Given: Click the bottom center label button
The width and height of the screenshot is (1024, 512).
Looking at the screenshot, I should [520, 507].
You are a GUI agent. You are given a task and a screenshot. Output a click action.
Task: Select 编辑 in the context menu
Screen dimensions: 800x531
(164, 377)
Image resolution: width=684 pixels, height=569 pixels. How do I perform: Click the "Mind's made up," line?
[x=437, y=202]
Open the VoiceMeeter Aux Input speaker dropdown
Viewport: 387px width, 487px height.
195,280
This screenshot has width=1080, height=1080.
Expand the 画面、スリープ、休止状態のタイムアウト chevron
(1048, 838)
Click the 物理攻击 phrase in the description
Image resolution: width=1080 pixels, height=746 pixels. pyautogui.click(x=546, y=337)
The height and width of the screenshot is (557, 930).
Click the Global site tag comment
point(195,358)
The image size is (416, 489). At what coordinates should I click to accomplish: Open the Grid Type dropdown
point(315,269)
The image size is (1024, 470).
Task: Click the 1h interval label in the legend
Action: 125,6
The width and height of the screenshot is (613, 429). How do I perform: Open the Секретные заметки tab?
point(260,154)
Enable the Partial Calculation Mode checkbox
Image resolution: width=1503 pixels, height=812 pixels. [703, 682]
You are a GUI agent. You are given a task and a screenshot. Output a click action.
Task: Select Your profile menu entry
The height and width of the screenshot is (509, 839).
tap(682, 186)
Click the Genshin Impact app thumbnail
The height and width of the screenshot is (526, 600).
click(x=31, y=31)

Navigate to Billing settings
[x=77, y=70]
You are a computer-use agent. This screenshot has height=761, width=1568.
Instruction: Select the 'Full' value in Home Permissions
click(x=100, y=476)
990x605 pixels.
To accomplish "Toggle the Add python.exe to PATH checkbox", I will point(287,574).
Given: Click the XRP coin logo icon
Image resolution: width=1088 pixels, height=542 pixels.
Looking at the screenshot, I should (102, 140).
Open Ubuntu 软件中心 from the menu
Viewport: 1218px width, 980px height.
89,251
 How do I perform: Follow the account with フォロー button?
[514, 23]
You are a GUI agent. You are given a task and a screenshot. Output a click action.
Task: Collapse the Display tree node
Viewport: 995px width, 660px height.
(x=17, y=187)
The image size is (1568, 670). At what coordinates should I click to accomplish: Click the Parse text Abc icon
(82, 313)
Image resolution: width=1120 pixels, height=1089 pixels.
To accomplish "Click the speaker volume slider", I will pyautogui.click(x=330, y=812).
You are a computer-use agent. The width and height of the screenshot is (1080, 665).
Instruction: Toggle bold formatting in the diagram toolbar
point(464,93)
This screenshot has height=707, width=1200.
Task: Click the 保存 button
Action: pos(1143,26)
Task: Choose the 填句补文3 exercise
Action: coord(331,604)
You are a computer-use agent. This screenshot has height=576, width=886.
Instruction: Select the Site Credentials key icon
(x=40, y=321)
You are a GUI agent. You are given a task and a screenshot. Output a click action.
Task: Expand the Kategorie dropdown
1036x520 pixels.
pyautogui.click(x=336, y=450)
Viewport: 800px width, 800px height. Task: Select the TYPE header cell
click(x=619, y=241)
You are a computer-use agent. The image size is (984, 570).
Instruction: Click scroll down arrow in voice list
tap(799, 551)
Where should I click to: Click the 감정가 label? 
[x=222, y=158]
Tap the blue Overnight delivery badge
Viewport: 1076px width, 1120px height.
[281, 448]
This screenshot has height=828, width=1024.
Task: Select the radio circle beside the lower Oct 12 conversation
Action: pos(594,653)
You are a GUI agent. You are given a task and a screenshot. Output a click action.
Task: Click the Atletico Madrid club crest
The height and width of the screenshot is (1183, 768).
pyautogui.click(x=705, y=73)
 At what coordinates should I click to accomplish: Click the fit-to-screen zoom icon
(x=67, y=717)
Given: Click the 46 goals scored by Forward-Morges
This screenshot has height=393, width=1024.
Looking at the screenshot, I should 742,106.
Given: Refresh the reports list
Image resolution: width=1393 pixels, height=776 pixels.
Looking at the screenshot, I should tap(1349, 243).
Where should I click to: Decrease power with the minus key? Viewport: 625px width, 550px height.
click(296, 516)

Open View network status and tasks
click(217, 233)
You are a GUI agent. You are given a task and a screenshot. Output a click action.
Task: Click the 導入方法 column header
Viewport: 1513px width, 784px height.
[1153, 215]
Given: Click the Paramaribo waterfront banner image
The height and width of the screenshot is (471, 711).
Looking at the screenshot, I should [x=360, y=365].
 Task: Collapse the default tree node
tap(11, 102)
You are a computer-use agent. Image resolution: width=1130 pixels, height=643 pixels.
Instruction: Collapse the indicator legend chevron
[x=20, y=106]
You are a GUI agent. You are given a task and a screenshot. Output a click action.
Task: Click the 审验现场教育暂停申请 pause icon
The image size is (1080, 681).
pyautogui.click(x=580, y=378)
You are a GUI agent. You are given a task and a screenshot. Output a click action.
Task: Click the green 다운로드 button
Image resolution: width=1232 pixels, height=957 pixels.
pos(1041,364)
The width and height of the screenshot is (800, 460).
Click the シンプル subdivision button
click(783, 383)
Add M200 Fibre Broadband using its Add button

-*-*-

## Your objective:
Would you output the material above once more, exactly as given?

## Finished exercise:
Given: Click the bottom center label button
The width and height of the screenshot is (1024, 512).
Looking at the screenshot, I should [520, 507].
You are a GUI agent. You are given a task and a screenshot. Output a click action.
Task: Select 编辑 in the context menu
Screen dimensions: 800x531
(164, 377)
Image resolution: width=684 pixels, height=569 pixels. How do I perform: Click the "Mind's made up," line?
[x=437, y=202]
Open the VoiceMeeter Aux Input speaker dropdown
Viewport: 387px width, 487px height.
195,280
This screenshot has width=1080, height=1080.
Expand the 画面、スリープ、休止状態のタイムアウト chevron
(1048, 838)
Click the 物理攻击 phrase in the description
Image resolution: width=1080 pixels, height=746 pixels. pyautogui.click(x=546, y=337)
The height and width of the screenshot is (557, 930).
Click the Global site tag comment
point(195,358)
The image size is (416, 489). At what coordinates should I click to accomplish: Open the Grid Type dropdown
point(315,269)
The image size is (1024, 470).
Task: Click the 1h interval label in the legend
Action: 125,6
The width and height of the screenshot is (613, 429). How do I perform: Open the Секретные заметки tab?
point(260,154)
Enable the Partial Calculation Mode checkbox
Image resolution: width=1503 pixels, height=812 pixels. [703, 682]
You are a GUI agent. You are given a task and a screenshot. Output a click action.
Task: Select Your profile menu entry
The height and width of the screenshot is (509, 839).
tap(682, 186)
Click the Genshin Impact app thumbnail
The height and width of the screenshot is (526, 600).
click(x=31, y=31)

Navigate to Billing settings
[x=77, y=70]
You are a computer-use agent. This screenshot has height=761, width=1568.
Instruction: Select the 'Full' value in Home Permissions
click(x=100, y=476)
990x605 pixels.
To accomplish "Toggle the Add python.exe to PATH checkbox", I will point(287,574).
Given: Click the XRP coin logo icon
Image resolution: width=1088 pixels, height=542 pixels.
Looking at the screenshot, I should (102, 140).
Open Ubuntu 软件中心 from the menu
Viewport: 1218px width, 980px height.
89,251
 How do I perform: Follow the account with フォロー button?
[514, 23]
You are a GUI agent. You are given a task and a screenshot. Output a click action.
Task: Collapse the Display tree node
Viewport: 995px width, 660px height.
(x=17, y=187)
The image size is (1568, 670). At what coordinates should I click to accomplish: Click the Parse text Abc icon
(82, 313)
Image resolution: width=1120 pixels, height=1089 pixels.
To accomplish "Click the speaker volume slider", I will pyautogui.click(x=330, y=812).
You are a computer-use agent. The width and height of the screenshot is (1080, 665).
Instruction: Toggle bold formatting in the diagram toolbar
point(464,93)
This screenshot has height=707, width=1200.
Task: Click the 保存 button
Action: pos(1143,26)
Task: Choose the 填句补文3 exercise
Action: coord(331,604)
You are a computer-use agent. This screenshot has height=576, width=886.
Instruction: Select the Site Credentials key icon
(x=40, y=321)
You are a GUI agent. You are given a task and a screenshot. Output a click action.
Task: Expand the Kategorie dropdown
1036x520 pixels.
pyautogui.click(x=336, y=450)
Viewport: 800px width, 800px height. Task: Select the TYPE header cell
click(x=619, y=241)
You are a computer-use agent. The image size is (984, 570).
Instruction: Click scroll down arrow in voice list
tap(799, 551)
Where should I click to: Click the 감정가 label? 
[x=222, y=158]
Tap the blue Overnight delivery badge
Viewport: 1076px width, 1120px height.
[281, 448]
This screenshot has height=828, width=1024.
Task: Select the radio circle beside the lower Oct 12 conversation
Action: pos(594,653)
You are a GUI agent. You are given a task and a screenshot. Output a click action.
Task: Click the Atletico Madrid club crest
The height and width of the screenshot is (1183, 768).
pyautogui.click(x=705, y=73)
 At what coordinates should I click to accomplish: Click the fit-to-screen zoom icon
(x=67, y=717)
Given: Click the 46 goals scored by Forward-Morges
This screenshot has height=393, width=1024.
Looking at the screenshot, I should 742,106.
Given: Refresh the reports list
Image resolution: width=1393 pixels, height=776 pixels.
Looking at the screenshot, I should tap(1349, 243).
Where should I click to: Decrease power with the minus key? Viewport: 625px width, 550px height.
click(296, 516)

Open View network status and tasks
click(217, 233)
You are a GUI agent. You are given a task and a screenshot. Output a click action.
Task: Click the 導入方法 column header
Viewport: 1513px width, 784px height.
[1153, 215]
Given: Click the Paramaribo waterfront banner image
The height and width of the screenshot is (471, 711).
Looking at the screenshot, I should [x=360, y=365].
 Task: Collapse the default tree node
tap(11, 102)
You are a computer-use agent. Image resolution: width=1130 pixels, height=643 pixels.
Instruction: Collapse the indicator legend chevron
[x=20, y=106]
You are a GUI agent. You are given a task and a screenshot. Output a click action.
Task: Click the 审验现场教育暂停申请 pause icon
The image size is (1080, 681).
pyautogui.click(x=580, y=378)
You are a GUI agent. You are given a task and a screenshot. Output a click action.
Task: Click the green 다운로드 button
Image resolution: width=1232 pixels, height=957 pixels.
pos(1041,364)
The width and height of the screenshot is (800, 460).
Click the シンプル subdivision button
click(783, 383)
Add M200 Fibre Broadband using its Add button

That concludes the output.